The Naked Man — Chapter 17

Jill Amy Rosenblatt
The Fixer
Published in
5 min readMay 10, 2024

Katerina bolted off the subway, taking the stairs two at a time. She passed a row of bars and tattoo parlors that serviced the area’s hipsters and college kids. Steps led down to basements with signs advertising Jägerbombs, Jell-O shots, and music groups that would play and die there, never seeing anything near the big time.

Kat spotted Lisa near the eatery looking like a supermodel as she leaned into the open window of a limousine. Kat couldn’t see the person in the limo. Lisa said a few words, then nodded her head. She wore a black sheath dress gathered at the waist. It hugged every curve of her body, outlining her perfectly proportioned figure.

The darkened electric window rose and closed. As Katerina approached, Lisa stepped back from the limo and straightened. The limo eased away from the curb and pulled into traffic.

“Are you ready for your complimentary coaching session?” Lisa asked.

“I only have one or two questions,” Kat said.

“That’s fine. There isn’t much I can tell you anyway.”

•••

Katerina observed her lunch partner with a mixture of admiration and jealousy. Lisa owned everything she did, every movement lithe and fluid, with a class and grace most women only hope to possess. Her hair fell shiny and straight to her shoulders, her complexion one smooth, luminous tone. She never hurried; every move flowed into another with unrehearsed ease.

“You’re in law school?” Kat asked, flushing slightly. She had been staring.

“Second year.”

“Does that help with the job?”

Lisa smiled but didn’t appear pleased. “Not at all. I hope you’re not planning to break the rules and discuss the particulars of your assignments.”

The server appeared, balancing plates of food. Kat followed Lisa’s lead, sitting mute until he left.

Kat, who had been thinking of doing just that, shook her head.

“Good. Don’t do that with anyone. It would be a great mistake.”

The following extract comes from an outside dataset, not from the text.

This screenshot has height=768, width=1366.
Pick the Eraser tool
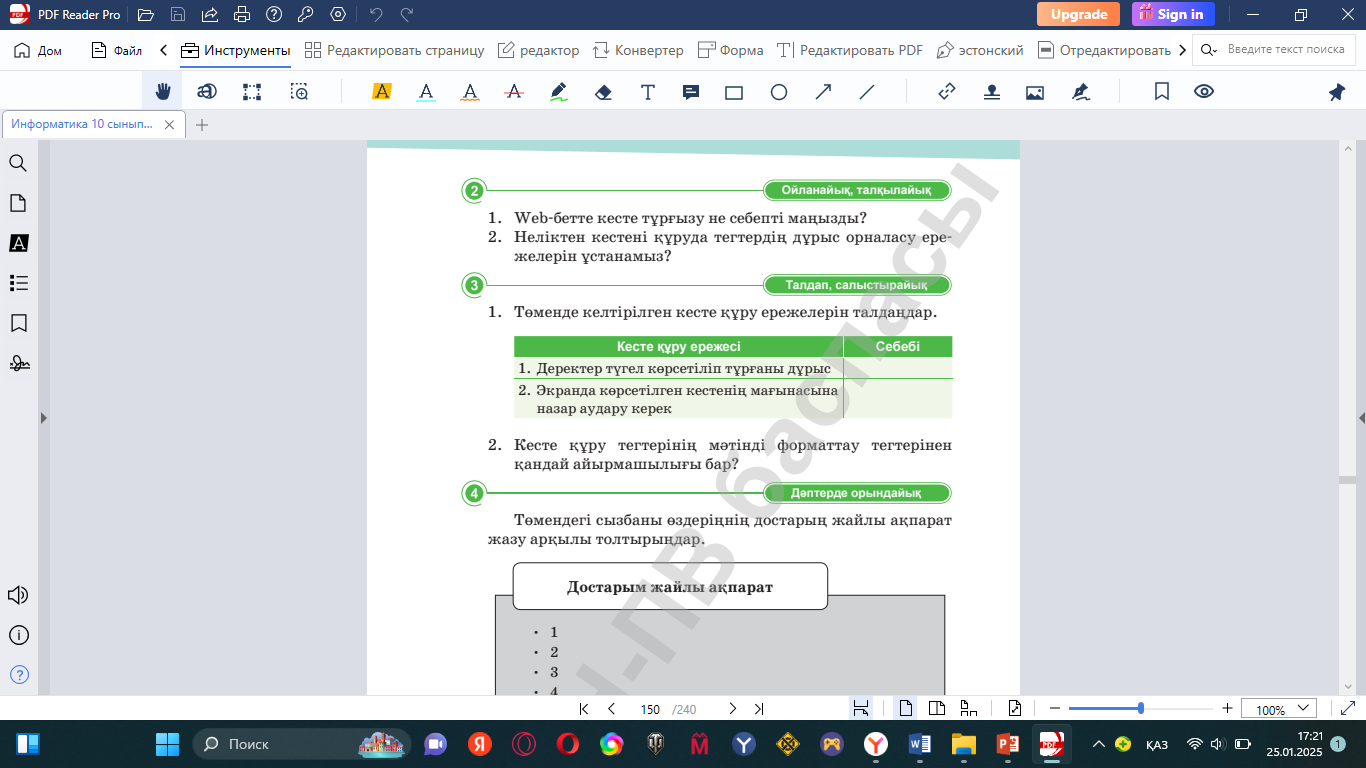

“I don’t understand. My contacts know details. Not everything. But I’m sure they can put the pieces together.”

“If your contact knows, then he or she was involved. They have no reason to speak up.”

“So you’re saying there is honor among thieves — not that I’m referring to theft.” Kat felt a spike of heat rocket to her face.

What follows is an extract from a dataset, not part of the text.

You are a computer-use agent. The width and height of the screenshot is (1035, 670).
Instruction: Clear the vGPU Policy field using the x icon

Lisa gave the slightest of smiles. “Absolutely not. What I’m saying is that everyone has been paid, in one form or another. Your contact wants you to call again so they can be paid again, in one form or another. Sharing is bad for their business just as much as yours. Most of them aren’t even using their real names.”

“Is Lisa your real name?”

“Maybe,” she said with a slight smile. “Next question.”

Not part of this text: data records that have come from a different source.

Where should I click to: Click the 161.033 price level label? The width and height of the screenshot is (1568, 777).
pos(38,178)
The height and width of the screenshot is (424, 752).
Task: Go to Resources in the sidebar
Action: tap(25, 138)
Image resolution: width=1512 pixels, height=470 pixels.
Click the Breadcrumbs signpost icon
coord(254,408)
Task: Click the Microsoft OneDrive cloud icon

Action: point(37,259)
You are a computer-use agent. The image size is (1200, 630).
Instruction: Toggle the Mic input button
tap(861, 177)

Katerina tried to process these new facts that she had never even considered. She began to realize that this well ran deeper than she could imagine. “Why did you choose me?”

“Because you thought fast, and you were quick on your feet. In this line of work those are valuable commodities.” Lisa paused for a moment. “You can still get out if you want to.”

Kat gazed at her salad; her appetite had fled. “Is this part of the complimentary coaching session? Giving me another chance to get out?”

Lisa shrugged.

“Or are you doing another evaluation and reporting back to MJM, whoever she is.”

“I’ve never seen MJM, whoever he or she is.”

“You didn’t answer my question.”

Lisa met Kat’s gaze. “Yes.”

They sat in silence for a moment.

“Why only male clients?” Kat asked.

Lisa’s eyebrows lifted and then furrowed as if surprised by such a foolish query. She raised a finger as she ticked off each point. “Because men have the perfect trio of traits that make them the ideal client: they enjoy behaving badly, they enjoy confessing their bad behavior, and they always want a Mommy substitute to clean up the mess and make it all better.”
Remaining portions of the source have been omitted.